A Master of Science and PhD at Carnegie Mellon.
A postdoctoral fellowship at Stanford.
Being named one of "10 Women to Watch in Tech" by Inc. Magazine, and being chosen as one of BBC's "100 Women" in 2017.
These accomplishments and accolades, achieved by neuroscientist Vivienne Ming, would make any Asian parent proud. Yet Ming’s early years and young adulthood (she is 54 now) would have made her the black sheep of any Asian family. She struggled with her grades, dropped out of university, endured depression, homelessness, even a suicide attempt. She only returned to school when she was almost 30. Today she is a world-renowned AI expert.
In large part due to her convoluted path to the top, Ming is tolerant of failure, and this sensibility has shaped the way she raises her kids. In her home, her son conducts electronics experiments in one corner while her daughter paints in another; on the whiteboard on the wall, her kids make scattered notes for future projects. Ming just published Robot-proof: when machines have all the answers, build better people. Its gist is "The world already has the correct answers, often available at no cost, The true value your child brings lies in the unique insights they can provide."
I wish more Chinese parents could adopt Ming’s mindset. As a private tutor, I all too often hear parents complaining about their children along the lines of “He got such a low mark on his test.” These parents only have to read the many recent headlines about AI displacing professionals (software engineers, financial analysts, lawyers) to realize that the rules that worked for previous generations have become obsolete.
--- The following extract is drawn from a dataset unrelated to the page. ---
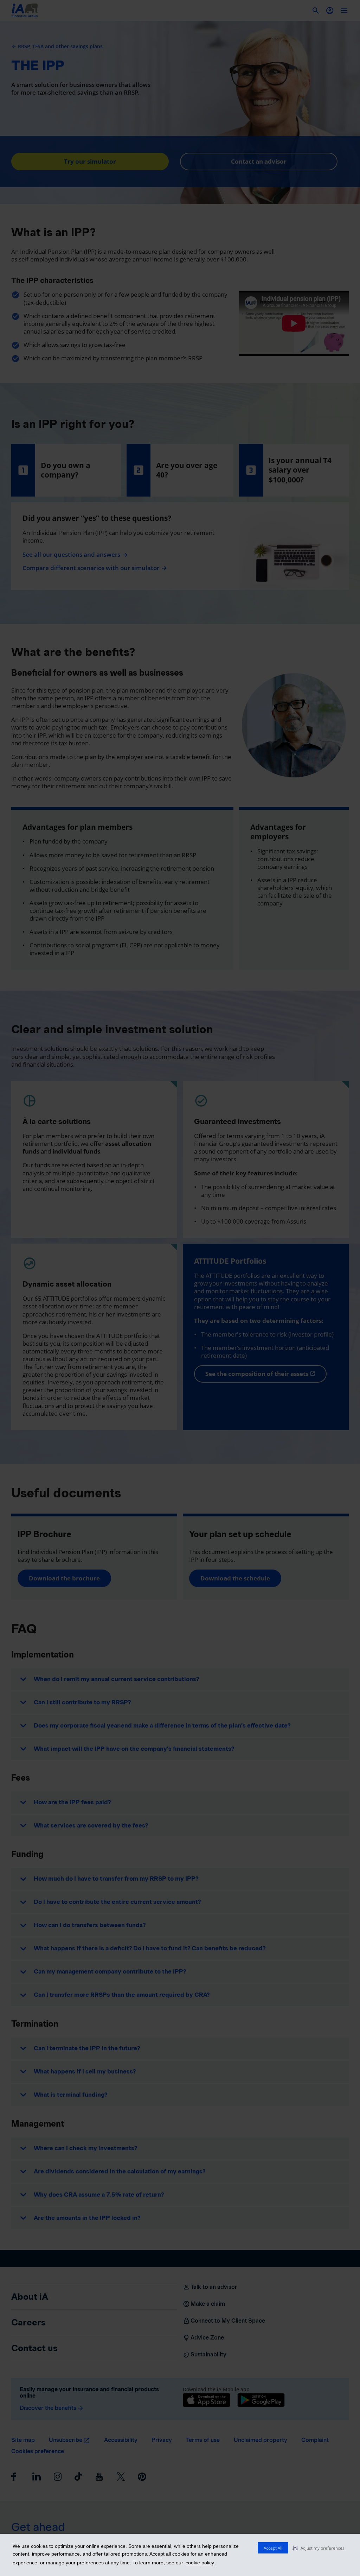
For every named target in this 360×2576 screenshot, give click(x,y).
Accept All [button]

It used to be that just by becoming good at guessing exam answers, one could get into a good university, and then earn a decent living as a good-enough professional providing good-enough answers to routine issues. But when a $20/month AI subscription can provide many of the same answers faster, mere competence has become a liability rather than a smart career move.
I do fear being replaced by AI too, so every time I finish a class or a piece of writing, I try to remember to ask myself “Would AI be able to do what you just did?” If the answer is yes, I force myself to work at a higher level next time. A measure of how dated our education system is, if we ask of any homework or test “Could it help students develop qualities that AI isn’t that good at, like creativity and originality?”, the answer is almost certainly no.